One of the joys of growing up with a younger brother — at least for me — was that whatever sporting spectacle we engaged in, I was invariably guaranteed victory.
Especially considering that Adam was born when I was 15 days away from turning eight. Of course I had to wait until I was about 15 before he was old enough to start playing sport and even then, I had to pull my punches, so to speak.
Cricket on the lawn, table tennis and, once I had a driver’s licence, tennis were our staple. Because our grass could turn the ball 90 degrees, or sometimes simply stop the ball outright, I tended to give him little leeway in cricket.
But in the other two I would give him an early lead and then challenge myself to try fight back. I always played my hardest because I hated to lose.
While Adam was never as smitten by sport as I was, he did win athletics and swimming certificates at junior school, which is more than either me or our older sister Karen achieved.
He was more of a gamer, battling away on our old ZX Spectrum “computer” that plugged into the TV with a memory completely reliant on cassette tapes.
The connection between the cassette player and the TV was temperamental, and any glitch would end one’s game, invariably as he was about to beat his best score.
Adam, who also enjoyed performing magic, had a far better grasp of mathematics than his two older siblings, leading him into a wonderful career as an electrical engineer.
He (my brother Adam) possessed what I believed at the time to be a psychic ability to predict things correctly. Most of it was about my rugby team, Villagers, and most of the time he would forecast the result correctly. He didn’t follow rugby and didn’t care, but he somehow called it right every time.
But he possessed what I believed at the time to be a psychic ability to predict things correctly. Most of it was about my rugby team, Villagers, and most of the time he would forecast the result correctly. He didn’t follow rugby and didn’t care, but he somehow called it right every time.
If there’d been a sports book in the early and mid-1980s we would have cleaned up.
I also sometimes ventured into non-sporting activities. Would I pass my matric finals? Would I pass my driving test?
There were a few times where he gave the wrong outcome, but probably because that was what I wanted to hear. On those occasions he always answered with much hesitation that I quickly learnt meant disaster for Villagers or whatever exam I was writing.
By the time Adam was in high school I had outgrown the urge to ask him about such trivial outcomes and for the past couple of decades at least I had almost forgotten about his ability to foretell the future.
In mid-2020 Adam was diagnosed with a rare, slow-growing cancer that had manifested with great discomfort in his sinuses. Chemo wasn’t an option, but he underwent radiation treatment that reduced the size of the tumour, but caused a heap of complications, including a major ear infection and not long afterwards a cocktail of meningitis and two other potentially fatal infections.
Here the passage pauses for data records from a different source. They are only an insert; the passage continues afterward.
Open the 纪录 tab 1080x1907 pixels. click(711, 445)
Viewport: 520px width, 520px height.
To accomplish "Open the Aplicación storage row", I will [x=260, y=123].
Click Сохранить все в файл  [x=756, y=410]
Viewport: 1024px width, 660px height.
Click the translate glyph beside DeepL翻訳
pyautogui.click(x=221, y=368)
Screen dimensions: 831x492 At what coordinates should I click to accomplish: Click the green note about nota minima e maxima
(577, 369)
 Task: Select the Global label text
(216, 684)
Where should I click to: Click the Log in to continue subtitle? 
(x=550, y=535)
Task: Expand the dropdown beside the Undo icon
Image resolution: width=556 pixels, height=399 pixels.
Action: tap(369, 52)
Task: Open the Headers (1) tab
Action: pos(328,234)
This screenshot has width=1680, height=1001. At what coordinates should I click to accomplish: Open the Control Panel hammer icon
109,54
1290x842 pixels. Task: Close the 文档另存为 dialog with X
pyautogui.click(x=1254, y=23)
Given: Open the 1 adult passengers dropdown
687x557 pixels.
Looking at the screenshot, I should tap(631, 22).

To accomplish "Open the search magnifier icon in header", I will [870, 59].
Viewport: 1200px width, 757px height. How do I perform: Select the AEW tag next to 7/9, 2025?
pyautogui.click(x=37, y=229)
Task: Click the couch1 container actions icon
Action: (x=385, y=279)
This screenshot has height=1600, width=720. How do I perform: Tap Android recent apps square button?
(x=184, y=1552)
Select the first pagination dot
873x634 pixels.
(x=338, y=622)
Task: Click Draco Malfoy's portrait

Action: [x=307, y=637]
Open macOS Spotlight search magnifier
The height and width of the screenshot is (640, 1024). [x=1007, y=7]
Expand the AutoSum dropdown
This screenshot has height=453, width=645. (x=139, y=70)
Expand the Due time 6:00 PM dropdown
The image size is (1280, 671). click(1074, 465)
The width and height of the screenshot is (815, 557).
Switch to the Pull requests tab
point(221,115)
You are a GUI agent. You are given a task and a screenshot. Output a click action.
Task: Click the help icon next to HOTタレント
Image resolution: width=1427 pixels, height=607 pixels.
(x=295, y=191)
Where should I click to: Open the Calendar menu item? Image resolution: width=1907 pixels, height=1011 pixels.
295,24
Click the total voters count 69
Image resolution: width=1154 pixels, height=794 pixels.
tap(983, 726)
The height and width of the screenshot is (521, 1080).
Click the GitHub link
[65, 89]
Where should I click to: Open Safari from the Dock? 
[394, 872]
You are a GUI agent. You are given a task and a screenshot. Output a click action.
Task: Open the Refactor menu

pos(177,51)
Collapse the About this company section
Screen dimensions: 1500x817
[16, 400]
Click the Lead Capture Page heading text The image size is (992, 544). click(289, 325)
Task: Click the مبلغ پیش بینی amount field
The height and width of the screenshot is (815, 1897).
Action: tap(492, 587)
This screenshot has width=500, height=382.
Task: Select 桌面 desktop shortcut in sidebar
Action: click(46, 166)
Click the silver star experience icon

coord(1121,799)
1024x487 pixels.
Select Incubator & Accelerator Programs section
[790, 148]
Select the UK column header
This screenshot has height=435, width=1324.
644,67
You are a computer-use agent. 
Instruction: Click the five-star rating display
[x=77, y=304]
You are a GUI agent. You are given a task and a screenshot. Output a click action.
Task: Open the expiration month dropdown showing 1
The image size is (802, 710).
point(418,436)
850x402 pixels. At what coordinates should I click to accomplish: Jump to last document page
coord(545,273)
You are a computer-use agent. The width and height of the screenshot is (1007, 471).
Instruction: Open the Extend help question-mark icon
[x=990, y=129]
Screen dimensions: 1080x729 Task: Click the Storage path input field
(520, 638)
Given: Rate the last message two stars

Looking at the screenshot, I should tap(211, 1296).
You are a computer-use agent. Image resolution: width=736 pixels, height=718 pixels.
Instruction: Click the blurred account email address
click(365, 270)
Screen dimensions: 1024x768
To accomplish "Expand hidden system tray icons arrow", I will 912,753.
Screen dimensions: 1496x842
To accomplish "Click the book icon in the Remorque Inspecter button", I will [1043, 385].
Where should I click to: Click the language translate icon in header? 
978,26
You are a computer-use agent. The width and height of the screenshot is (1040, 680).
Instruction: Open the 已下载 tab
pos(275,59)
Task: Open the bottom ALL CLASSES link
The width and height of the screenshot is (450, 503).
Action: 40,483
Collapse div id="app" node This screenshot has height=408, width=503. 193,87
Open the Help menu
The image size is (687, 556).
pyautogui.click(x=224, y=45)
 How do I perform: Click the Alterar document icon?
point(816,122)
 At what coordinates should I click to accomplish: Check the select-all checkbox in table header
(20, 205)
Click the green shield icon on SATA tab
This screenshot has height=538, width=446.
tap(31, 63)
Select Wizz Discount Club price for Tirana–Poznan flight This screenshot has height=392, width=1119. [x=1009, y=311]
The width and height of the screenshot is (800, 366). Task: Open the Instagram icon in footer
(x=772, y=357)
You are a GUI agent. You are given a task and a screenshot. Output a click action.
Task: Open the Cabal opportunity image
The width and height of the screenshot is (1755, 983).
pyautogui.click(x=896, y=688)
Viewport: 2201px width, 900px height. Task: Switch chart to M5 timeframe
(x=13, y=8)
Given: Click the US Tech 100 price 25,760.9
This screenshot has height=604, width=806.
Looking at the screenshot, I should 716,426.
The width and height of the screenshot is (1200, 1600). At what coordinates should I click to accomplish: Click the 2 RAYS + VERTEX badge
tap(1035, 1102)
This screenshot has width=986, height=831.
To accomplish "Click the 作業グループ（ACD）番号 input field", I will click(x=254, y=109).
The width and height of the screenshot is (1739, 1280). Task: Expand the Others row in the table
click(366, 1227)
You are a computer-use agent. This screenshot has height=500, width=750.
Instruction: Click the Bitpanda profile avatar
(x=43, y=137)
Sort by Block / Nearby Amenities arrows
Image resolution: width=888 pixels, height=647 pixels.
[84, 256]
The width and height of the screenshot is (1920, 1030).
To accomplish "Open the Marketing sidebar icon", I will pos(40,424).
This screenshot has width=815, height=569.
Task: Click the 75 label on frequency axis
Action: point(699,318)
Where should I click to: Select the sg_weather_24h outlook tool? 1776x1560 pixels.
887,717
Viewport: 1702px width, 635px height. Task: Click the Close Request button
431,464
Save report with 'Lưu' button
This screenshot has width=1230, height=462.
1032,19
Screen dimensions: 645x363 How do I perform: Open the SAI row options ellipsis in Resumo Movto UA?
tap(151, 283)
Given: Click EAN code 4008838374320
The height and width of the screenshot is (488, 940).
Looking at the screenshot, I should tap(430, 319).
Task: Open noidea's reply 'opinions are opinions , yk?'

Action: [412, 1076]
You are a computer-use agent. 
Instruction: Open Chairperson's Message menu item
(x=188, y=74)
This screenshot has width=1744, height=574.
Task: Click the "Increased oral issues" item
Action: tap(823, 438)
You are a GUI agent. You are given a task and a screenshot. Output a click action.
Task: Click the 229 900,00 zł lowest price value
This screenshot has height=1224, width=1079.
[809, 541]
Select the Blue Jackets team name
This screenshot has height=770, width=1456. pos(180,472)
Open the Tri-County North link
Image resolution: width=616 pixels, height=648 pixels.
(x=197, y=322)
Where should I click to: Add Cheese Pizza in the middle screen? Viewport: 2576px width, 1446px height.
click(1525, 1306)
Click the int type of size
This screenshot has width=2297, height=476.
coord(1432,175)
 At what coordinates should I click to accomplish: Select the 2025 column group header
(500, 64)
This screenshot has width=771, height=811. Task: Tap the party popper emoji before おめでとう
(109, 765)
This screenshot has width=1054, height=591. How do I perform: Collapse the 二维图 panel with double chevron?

My brother fought like a true warrior, beating the doctor’s 50-50 prediction. From needing a walker to move around for a large chunk of 2021, he returned to living a normal life.
Last year the slow-growing tumour in his head had started reclaiming territory. He underwent a second bout of radiation and persevered once again with life.
But just after Christmas he deteriorated rapidly. I flew down to visit him in Cape Town early this month and he was in a bad way.
My sister and I visited his oncologist who told us Adam, father to a teen and a tween, had a year left, maybe less.
I received permission from work to temporarily relocate to Cape Town so I could spend time with Adam, and booked accommodation from early February to after his 49th birthday in mid-March.
His reaction on hearing this was that not only wasn’t he going to make it to his birthday, but he was unlikely to get to February. That was three days after we’d spoken to the doctor.
Three days later the best brother in the world, pretty much as he had predicted, died.